TRY IT → Copy each of the following records word for word, with every character and line break exactly as it appears.

● ● ● ● ● ● ●

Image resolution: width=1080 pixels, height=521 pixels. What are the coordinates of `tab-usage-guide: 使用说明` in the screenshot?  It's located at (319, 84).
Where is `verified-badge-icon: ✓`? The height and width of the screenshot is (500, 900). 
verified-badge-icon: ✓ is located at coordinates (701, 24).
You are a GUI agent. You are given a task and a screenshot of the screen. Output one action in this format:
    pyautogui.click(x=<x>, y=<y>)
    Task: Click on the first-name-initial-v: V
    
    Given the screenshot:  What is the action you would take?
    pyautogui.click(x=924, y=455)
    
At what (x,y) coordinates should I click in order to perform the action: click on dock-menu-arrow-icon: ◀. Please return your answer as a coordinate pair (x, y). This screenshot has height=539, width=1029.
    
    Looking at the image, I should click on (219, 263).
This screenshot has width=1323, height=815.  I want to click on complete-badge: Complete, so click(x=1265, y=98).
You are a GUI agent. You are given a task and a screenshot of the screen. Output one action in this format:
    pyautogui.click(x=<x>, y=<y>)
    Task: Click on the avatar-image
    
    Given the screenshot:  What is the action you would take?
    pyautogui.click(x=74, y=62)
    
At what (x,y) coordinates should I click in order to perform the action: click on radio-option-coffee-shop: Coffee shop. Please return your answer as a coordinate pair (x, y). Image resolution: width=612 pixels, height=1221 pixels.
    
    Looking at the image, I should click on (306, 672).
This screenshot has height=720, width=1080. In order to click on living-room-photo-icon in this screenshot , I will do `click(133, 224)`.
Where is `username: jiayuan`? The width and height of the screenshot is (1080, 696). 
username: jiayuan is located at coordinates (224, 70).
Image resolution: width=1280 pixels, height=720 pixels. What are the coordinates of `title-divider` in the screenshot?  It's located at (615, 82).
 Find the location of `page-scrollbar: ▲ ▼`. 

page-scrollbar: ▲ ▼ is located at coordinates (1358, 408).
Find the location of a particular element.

● ● ● ● ● ● ●

ANSWER SPACE →
Image resolution: width=1080 pixels, height=521 pixels. What are the coordinates of `tab-usage-guide: 使用说明` in the screenshot?  It's located at (319, 84).
Where is `verified-badge-icon: ✓`? The height and width of the screenshot is (500, 900). 
verified-badge-icon: ✓ is located at coordinates (701, 24).
You are a GUI agent. You are given a task and a screenshot of the screen. Output one action in this format:
    pyautogui.click(x=<x>, y=<y>)
    Task: Click on the first-name-initial-v: V
    
    Given the screenshot:  What is the action you would take?
    pyautogui.click(x=924, y=455)
    
At what (x,y) coordinates should I click in order to perform the action: click on dock-menu-arrow-icon: ◀. Please return your answer as a coordinate pair (x, y). This screenshot has height=539, width=1029.
    
    Looking at the image, I should click on (219, 263).
This screenshot has width=1323, height=815.  I want to click on complete-badge: Complete, so click(x=1265, y=98).
You are a GUI agent. You are given a task and a screenshot of the screen. Output one action in this format:
    pyautogui.click(x=<x>, y=<y>)
    Task: Click on the avatar-image
    
    Given the screenshot:  What is the action you would take?
    pyautogui.click(x=74, y=62)
    
At what (x,y) coordinates should I click in order to perform the action: click on radio-option-coffee-shop: Coffee shop. Please return your answer as a coordinate pair (x, y). Image resolution: width=612 pixels, height=1221 pixels.
    
    Looking at the image, I should click on (306, 672).
This screenshot has height=720, width=1080. In order to click on living-room-photo-icon in this screenshot , I will do `click(133, 224)`.
Where is `username: jiayuan`? The width and height of the screenshot is (1080, 696). 
username: jiayuan is located at coordinates (224, 70).
Image resolution: width=1280 pixels, height=720 pixels. What are the coordinates of `title-divider` in the screenshot?  It's located at (615, 82).
 Find the location of `page-scrollbar: ▲ ▼`. 

page-scrollbar: ▲ ▼ is located at coordinates (1358, 408).
Find the location of a particular element.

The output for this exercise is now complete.